Data to process »
-- -- --
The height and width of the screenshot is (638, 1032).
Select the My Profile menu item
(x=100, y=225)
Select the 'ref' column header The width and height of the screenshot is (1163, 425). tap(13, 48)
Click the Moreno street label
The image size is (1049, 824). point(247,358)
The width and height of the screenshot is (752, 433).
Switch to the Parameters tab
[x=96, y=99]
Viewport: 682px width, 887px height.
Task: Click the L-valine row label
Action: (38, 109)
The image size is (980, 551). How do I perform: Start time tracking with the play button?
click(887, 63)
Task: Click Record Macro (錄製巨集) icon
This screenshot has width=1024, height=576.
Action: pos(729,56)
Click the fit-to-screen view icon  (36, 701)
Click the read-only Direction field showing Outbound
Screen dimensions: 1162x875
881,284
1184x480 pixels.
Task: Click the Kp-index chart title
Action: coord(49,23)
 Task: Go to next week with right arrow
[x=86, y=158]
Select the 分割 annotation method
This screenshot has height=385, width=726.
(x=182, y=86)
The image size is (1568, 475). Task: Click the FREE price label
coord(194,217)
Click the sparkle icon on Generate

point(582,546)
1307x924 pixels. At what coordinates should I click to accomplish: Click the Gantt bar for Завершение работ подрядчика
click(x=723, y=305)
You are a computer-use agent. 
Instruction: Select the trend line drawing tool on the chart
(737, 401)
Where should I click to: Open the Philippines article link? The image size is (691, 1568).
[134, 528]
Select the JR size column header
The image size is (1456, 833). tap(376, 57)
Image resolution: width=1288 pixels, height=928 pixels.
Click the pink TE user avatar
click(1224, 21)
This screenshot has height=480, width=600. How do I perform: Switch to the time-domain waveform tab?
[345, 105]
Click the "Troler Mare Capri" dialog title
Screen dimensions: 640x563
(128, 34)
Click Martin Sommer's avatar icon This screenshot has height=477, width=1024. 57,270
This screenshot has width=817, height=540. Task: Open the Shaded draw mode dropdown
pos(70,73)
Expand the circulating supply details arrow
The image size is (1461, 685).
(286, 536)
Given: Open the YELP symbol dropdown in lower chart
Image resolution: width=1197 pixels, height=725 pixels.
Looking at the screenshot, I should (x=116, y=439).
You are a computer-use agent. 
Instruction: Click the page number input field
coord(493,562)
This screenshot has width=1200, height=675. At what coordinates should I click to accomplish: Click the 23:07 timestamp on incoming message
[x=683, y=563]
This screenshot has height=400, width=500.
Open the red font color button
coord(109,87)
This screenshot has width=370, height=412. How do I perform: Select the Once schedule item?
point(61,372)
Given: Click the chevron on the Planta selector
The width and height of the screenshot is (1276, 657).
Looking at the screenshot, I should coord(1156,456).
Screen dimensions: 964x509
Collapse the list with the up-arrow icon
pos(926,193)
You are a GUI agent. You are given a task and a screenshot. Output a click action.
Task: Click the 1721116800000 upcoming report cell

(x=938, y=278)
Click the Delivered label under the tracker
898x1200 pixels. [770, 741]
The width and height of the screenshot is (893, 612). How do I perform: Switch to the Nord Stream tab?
-- -- --
Assignment » Whatever the entries above contain, reproduce all of them exactly.

Output for this task »
The height and width of the screenshot is (638, 1032).
Select the My Profile menu item
(x=100, y=225)
Select the 'ref' column header The width and height of the screenshot is (1163, 425). tap(13, 48)
Click the Moreno street label
The image size is (1049, 824). point(247,358)
The width and height of the screenshot is (752, 433).
Switch to the Parameters tab
[x=96, y=99]
Viewport: 682px width, 887px height.
Task: Click the L-valine row label
Action: (38, 109)
The image size is (980, 551). How do I perform: Start time tracking with the play button?
click(887, 63)
Task: Click Record Macro (錄製巨集) icon
This screenshot has width=1024, height=576.
Action: pos(729,56)
Click the fit-to-screen view icon  (36, 701)
Click the read-only Direction field showing Outbound
Screen dimensions: 1162x875
881,284
1184x480 pixels.
Task: Click the Kp-index chart title
Action: coord(49,23)
 Task: Go to next week with right arrow
[x=86, y=158]
Select the 分割 annotation method
This screenshot has height=385, width=726.
(x=182, y=86)
The image size is (1568, 475). Task: Click the FREE price label
coord(194,217)
Click the sparkle icon on Generate

point(582,546)
1307x924 pixels. At what coordinates should I click to accomplish: Click the Gantt bar for Завершение работ подрядчика
click(x=723, y=305)
You are a computer-use agent. 
Instruction: Select the trend line drawing tool on the chart
(737, 401)
Where should I click to: Open the Philippines article link? The image size is (691, 1568).
[134, 528]
Select the JR size column header
The image size is (1456, 833). tap(376, 57)
Image resolution: width=1288 pixels, height=928 pixels.
Click the pink TE user avatar
click(1224, 21)
This screenshot has height=480, width=600. How do I perform: Switch to the time-domain waveform tab?
[345, 105]
Click the "Troler Mare Capri" dialog title
Screen dimensions: 640x563
(128, 34)
Click Martin Sommer's avatar icon This screenshot has height=477, width=1024. 57,270
This screenshot has width=817, height=540. Task: Open the Shaded draw mode dropdown
pos(70,73)
Expand the circulating supply details arrow
The image size is (1461, 685).
(286, 536)
Given: Open the YELP symbol dropdown in lower chart
Image resolution: width=1197 pixels, height=725 pixels.
Looking at the screenshot, I should (x=116, y=439).
You are a computer-use agent. 
Instruction: Click the page number input field
coord(493,562)
This screenshot has width=1200, height=675. At what coordinates should I click to accomplish: Click the 23:07 timestamp on incoming message
[x=683, y=563]
This screenshot has height=400, width=500.
Open the red font color button
coord(109,87)
This screenshot has width=370, height=412. How do I perform: Select the Once schedule item?
point(61,372)
Given: Click the chevron on the Planta selector
The width and height of the screenshot is (1276, 657).
Looking at the screenshot, I should coord(1156,456).
Screen dimensions: 964x509
Collapse the list with the up-arrow icon
pos(926,193)
You are a GUI agent. You are given a task and a screenshot. Output a click action.
Task: Click the 1721116800000 upcoming report cell

(x=938, y=278)
Click the Delivered label under the tracker
898x1200 pixels. [770, 741]
The width and height of the screenshot is (893, 612). How do I perform: Switch to the Nord Stream tab?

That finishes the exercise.